DESABAFO: Somos impotentes e arrogantes

 

     Amo a medicina, mas não posso deixar de ter muitas indignações com o pensamento dominante no meio médico. Um deles é o argumento que a maior prova de que muitas das novas técnicas diagnósticas e terapias são maravilhosas é que a expectativa de vida está aumentando. Porém parecem não enxergar que o idoso de hoje é a criança de DÉCADAS ATRÁS, que não era submetida a nenhum procedimento ou medicamento moderno. Se formos imediatistas, achando que a vida é reflexo apenas do presente, esse argumento até é válido. Porém, se formos realistas e considerarmos que a saúde do adulto é determinada por um processo complexo, que vai muito além do ambiente ou de sua genética e que as intervenções médicas na criança terão reflexos na vida adulta dela, ficaremos pelo menos "em cima do muro" e deixaremos para concluir se as intervenções atuais foram corretas ou não apenas daqui há uns 50 anos. No máximo, podemos dizer que muitos tratamentos que realizamos eliminam os sintomas e a fase aguda da doença. Entretanto, se isso representa cura, só o tempo dirá.
    Tenho evidências para acreditar que pouco curamos e que apenas aliviamos um problema momentâneo. Uma delas é a nossa dificuldade em lidar com doenças crônicas. A resposta médica geralmente é sempre a mesma: "não tem cura", "terá que tomar este medicamento durante toda a vida", "esta quimioterapia provocará regressão ou até eliminar o tumor, mas poderá lhe causar uma grave insuficiência cardíaca ou ainda induzir o aparecimento de um novo tumor". Mas como o homem moderno é imediatista, geralmente é apenas esse alívio momentâneo o que ele procura, mesmo que traga problemas futuros.
     Enfim, penso que deveríamos todos aceitar os nossos limites e enxergar que o conhecimento médico é "nada" perante a complexidade do organismo humano.
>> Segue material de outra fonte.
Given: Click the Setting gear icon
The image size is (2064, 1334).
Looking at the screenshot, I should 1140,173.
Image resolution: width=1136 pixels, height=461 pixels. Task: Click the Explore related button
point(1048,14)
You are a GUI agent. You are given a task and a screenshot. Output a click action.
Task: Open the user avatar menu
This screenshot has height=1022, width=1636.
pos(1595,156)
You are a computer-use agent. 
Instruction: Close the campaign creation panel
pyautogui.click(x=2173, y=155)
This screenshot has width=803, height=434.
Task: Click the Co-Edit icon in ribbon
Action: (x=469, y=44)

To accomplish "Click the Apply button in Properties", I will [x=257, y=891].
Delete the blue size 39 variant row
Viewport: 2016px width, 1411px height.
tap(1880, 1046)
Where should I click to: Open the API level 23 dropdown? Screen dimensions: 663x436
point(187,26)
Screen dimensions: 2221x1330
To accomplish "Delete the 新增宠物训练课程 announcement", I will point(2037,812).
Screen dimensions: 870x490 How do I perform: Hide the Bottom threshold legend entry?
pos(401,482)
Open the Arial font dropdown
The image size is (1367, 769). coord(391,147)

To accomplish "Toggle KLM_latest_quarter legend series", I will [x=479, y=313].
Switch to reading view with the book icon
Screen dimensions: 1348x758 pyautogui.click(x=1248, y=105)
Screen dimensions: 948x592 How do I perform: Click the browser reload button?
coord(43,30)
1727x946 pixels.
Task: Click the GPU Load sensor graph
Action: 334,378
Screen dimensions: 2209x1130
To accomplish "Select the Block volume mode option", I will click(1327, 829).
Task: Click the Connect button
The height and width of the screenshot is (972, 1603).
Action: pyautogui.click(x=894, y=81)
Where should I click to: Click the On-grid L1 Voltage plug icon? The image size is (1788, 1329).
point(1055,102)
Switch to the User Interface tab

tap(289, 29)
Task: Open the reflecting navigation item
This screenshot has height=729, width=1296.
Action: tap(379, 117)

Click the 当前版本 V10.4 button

Mas enquanto tivermos a arrogância de achar que dominamos o processo de Saúde/doença e que somos (alopatia) a visão suprema da medicina, estaremos amarrados, com um cabresto, vendo diariamente milhares de pessoas padecendo de problemas incuráveis e a nossa opinião continuará a mesma (e ridícula): "somos uma medicina evoluída, estamos no caminho certo, não precisamos rever nada e quem discorda das nossas ações é charlatão ou no máximo um defensor de uma medicina 'alternativa'".
     Não estou aqui combatendo a alopatia e sim, criticando a visão exclusivista que a maioria de seus seguidores possuem, pois achamos que o nosso umbigo é o centro do universo e olhamos com menosprezo para tudo o que por desconhecimento não aceitamos (desculpem-me pela generalização). Quem de nós, médicos ou estudantes de medicina, aceitaria alguém dizer que nós é que somos uma medicina alternativa ou complementar? Minha experiência de convivência me diz que 1 em cada mil estudantes aceitariam tal afirmação sem se revoltar.
     A visão moderna da sociedade mostra que Paracelsus estava errado, pois atualmente, não vale mais a expressão "Quem cura tem razão". Atualmente, tem razão quem segue os protocolos determinados pela visão hegemônica, que parte de premissas que tornam praticamente indefensáveis quaisquer outras visões. Acredito que o primeiro passo para que alcancemos uma maior eficiência é cada racionalidade médica reconhecer seus pontos fortes e suas deficiências, cada uma atuando quando for pertinente, a fim de que o bem estar do paciente seja o único alvo. Mas para isso precisamos perder o que mais combatemos, que é o "PRECONCEITO" e a "ARROGÂNCIA", sendo que o meio mais eficaz para que isso aconteça é apenas criticar ou rejeitar aquilo que realmente conhecemos a fundo (assim teremos argumentos e não seremos meros "papagaios", repetidores de opiniões de terceiros). Não podemos agir com ignorância, como advogados discutindo microeconomia. Dificilmente sairá algo produtivo de uma discussão, se os envolvidos não tiverem profundo conhecimento sobre o assunto debatido.